SAN DIEGO POLITICIANS NEED TO MAKE MAJOR POLICE REFORMS
When I look at the things that happened in 2020, I have to say that the COVID-19 pandemic is the first thing that comes to my mind. When the coronavirus hit California, a state of emergency was declared on March 4, and a mandatory stay at home order was issued on March 19. While California was on lockdown and struggling to f latten the curve, there was an impending crisis that no one was preparing for. On May 25, our nation watched while Minneapolis law enforcement officer Derek Chauvin killed Mr. George Floyd by pressuring his knee on Mr. Floyd’s neck for 8 minutes and 46 seconds. The death of a Black man being killed barbarically by a White police officer enraged our nation to the point of many people calling for police reform, including many politicians.
It was exhilarating to hear a majority of Americans say policing needed major changes. One Gallup poll found that nine in 10 Democrats surveyed in late June and early July said policing needed major changes. Maybe that’s why we heard politicians all over our country, especially Democrats, express the same opinion; nevertheless, many of these same politicians have made no or minor changes concerning police reform.
I’m sure if you talk to any politician, especially Democrats in San Diego, they will tell you they have made major changes. The San Digeo County Board of Supervisors approved Supervisor Nathan Fletcher’s police reform package that included strengthening the authority and independence of the Citizens’ Law Enforcement Review Board (CLERB), creating a countywide Office of Equity and Racial Justice, and launching a mobile crisis response team (MCRT) without law enforcement.
The county’s police reforms will not bring the major changes that are needed in policing. If the CLERB is going to be effective, its authority must include the ability to discipline sheriff deputies, and have an independent prosecutor. The MCRT will fail because nine in every 10 stops by the Sheriff ’s Department was initiated by the officer rather than initiated in response to calls for service.

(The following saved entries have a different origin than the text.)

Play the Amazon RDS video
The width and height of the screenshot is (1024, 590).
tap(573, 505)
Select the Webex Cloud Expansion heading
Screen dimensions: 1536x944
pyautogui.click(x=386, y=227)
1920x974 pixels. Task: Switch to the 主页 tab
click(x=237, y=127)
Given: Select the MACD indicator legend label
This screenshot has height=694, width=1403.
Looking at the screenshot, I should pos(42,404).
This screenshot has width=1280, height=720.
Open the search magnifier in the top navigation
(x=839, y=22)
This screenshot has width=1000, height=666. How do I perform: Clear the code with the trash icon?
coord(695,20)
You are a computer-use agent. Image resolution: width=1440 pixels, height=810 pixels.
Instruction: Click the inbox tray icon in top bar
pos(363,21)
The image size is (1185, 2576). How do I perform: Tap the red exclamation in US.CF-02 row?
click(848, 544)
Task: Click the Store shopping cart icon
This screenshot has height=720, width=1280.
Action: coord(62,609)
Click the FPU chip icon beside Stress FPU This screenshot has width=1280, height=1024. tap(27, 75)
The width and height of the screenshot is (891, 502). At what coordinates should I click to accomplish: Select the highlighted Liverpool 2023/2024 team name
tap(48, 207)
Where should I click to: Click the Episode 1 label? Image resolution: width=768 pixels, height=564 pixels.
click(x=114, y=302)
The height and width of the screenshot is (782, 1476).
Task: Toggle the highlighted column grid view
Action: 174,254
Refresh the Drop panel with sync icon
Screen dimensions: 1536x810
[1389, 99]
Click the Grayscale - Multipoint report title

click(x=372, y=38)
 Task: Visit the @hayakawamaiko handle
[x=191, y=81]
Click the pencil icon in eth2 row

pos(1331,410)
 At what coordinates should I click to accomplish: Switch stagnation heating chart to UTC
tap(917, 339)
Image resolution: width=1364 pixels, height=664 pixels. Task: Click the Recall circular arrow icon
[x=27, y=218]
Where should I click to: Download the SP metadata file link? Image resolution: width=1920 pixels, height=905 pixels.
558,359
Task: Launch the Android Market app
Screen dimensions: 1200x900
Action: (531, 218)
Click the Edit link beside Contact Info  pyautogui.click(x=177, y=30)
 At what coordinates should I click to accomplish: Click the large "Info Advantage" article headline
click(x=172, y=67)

Politicians on the San Diego City Council voted unanimously to put Measure B on the ballot. Measure B was passed by voters and purported to create better community oversight of police officers with a new Commisison on Police Practices that will have more ability to get things done. Needless to say, Measure B is a minor police reform that fails to meet the same requirements that renders the CLERB ineffective in its authority and independence.
The actions of the County Board of Supervisors and San Diego City Council on police reform, thus far, illustrate how politicians will implement policy that takes little effort and has no teeth. Yet these local politicians will use the passage of Measure B, mobile crisis response teams and the creation of a racial equity department as a mask for progress in police reform. Our nation and city need more than symbolic changes. We need real police reform, and now is the time to make it happen.
If nine in 10 Democrats said major police changes are needed, why have Democrats made only minor changes? One needs only to look at police unions. How can our local politicians bring major police reform that is needed when they are taking money from police unions and their political action committees? A similar question applies to many of our state assemblymembers. How many City Council members are inf luenced by or too fearful of the police association to take action that will bring major police reform?
Criminal justice reform (including police reform) is a civil rights issue that must be addressed nationally. President-elect Joe Biden won the election in part because of the Mexican American vote in Arizona and Nevada, and the Black vote in Pennsylvania, Michigan, Wisconsin and Georgia. While there is a divide between progressives and the Clinton/Biden Democrats, if these politicians don’t get their act together and make major changes in police reform, the Democrats risk losing everything in four years. They must understand that the protests that followed Mr. Floyd’s death were the largest protests our nation has ever seen.
Reimagining policing is not an easy task, and it’s going to take district attorneys, police chiefs, sheriffs, attorneys general and politicians to listen to and work with the community on solutions that will bring major change. Real solutions are holding police accountable for abuse and brutality, collecting better data, reducing the number of people the police shoot and kill on a national level by 75 percent, ending qualified immunity, creating a national police licensing board to govern who can be a police officer, reducing the role of police in people’s everyday life, ending police use of gang databases, and ending predictive policing technology.
It’s time for major police reform, and the Democrats must come together and act now.